What the task asks: Nothing but the lines from the one with "Screen dimensions: 1170x1036" through the end of the records below should be written out, and each must match word for word.
***
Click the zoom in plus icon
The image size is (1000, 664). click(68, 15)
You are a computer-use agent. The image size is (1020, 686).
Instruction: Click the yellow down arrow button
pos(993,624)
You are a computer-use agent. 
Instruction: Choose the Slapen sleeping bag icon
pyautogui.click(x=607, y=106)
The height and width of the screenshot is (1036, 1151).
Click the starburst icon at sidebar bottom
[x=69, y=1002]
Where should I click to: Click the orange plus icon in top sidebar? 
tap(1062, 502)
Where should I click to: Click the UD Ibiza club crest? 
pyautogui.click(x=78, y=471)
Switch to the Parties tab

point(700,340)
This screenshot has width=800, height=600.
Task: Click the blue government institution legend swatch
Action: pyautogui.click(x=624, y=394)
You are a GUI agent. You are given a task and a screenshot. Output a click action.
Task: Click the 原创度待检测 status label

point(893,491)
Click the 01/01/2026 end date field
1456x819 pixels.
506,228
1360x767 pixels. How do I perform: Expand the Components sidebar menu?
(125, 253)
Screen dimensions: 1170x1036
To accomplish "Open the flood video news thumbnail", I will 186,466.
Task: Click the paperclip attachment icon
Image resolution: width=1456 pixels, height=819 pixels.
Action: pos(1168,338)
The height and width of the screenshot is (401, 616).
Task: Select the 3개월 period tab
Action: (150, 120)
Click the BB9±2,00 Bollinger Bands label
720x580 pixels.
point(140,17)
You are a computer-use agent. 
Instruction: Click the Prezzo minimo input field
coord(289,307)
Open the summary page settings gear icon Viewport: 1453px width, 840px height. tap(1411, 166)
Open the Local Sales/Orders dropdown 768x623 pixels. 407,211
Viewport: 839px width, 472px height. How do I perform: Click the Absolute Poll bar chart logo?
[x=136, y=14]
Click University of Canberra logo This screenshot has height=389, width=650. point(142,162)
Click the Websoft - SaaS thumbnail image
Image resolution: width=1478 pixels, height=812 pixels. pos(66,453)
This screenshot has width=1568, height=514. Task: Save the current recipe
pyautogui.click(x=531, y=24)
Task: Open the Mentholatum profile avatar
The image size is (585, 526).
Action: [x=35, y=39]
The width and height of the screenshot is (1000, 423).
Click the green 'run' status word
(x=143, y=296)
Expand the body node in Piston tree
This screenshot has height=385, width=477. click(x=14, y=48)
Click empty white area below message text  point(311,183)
***
Response:
Screen dimensions: 1170x1036
To accomplish "Open the flood video news thumbnail", I will 186,466.
Task: Click the paperclip attachment icon
Image resolution: width=1456 pixels, height=819 pixels.
Action: pos(1168,338)
The height and width of the screenshot is (401, 616).
Task: Select the 3개월 period tab
Action: (150, 120)
Click the BB9±2,00 Bollinger Bands label
720x580 pixels.
point(140,17)
You are a computer-use agent. 
Instruction: Click the Prezzo minimo input field
coord(289,307)
Open the summary page settings gear icon Viewport: 1453px width, 840px height. tap(1411, 166)
Open the Local Sales/Orders dropdown 768x623 pixels. 407,211
Viewport: 839px width, 472px height. How do I perform: Click the Absolute Poll bar chart logo?
[x=136, y=14]
Click University of Canberra logo This screenshot has height=389, width=650. point(142,162)
Click the Websoft - SaaS thumbnail image
Image resolution: width=1478 pixels, height=812 pixels. pos(66,453)
This screenshot has width=1568, height=514. Task: Save the current recipe
pyautogui.click(x=531, y=24)
Task: Open the Mentholatum profile avatar
The image size is (585, 526).
Action: [x=35, y=39]
The width and height of the screenshot is (1000, 423).
Click the green 'run' status word
(x=143, y=296)
Expand the body node in Piston tree
This screenshot has height=385, width=477. click(x=14, y=48)
Click empty white area below message text  point(311,183)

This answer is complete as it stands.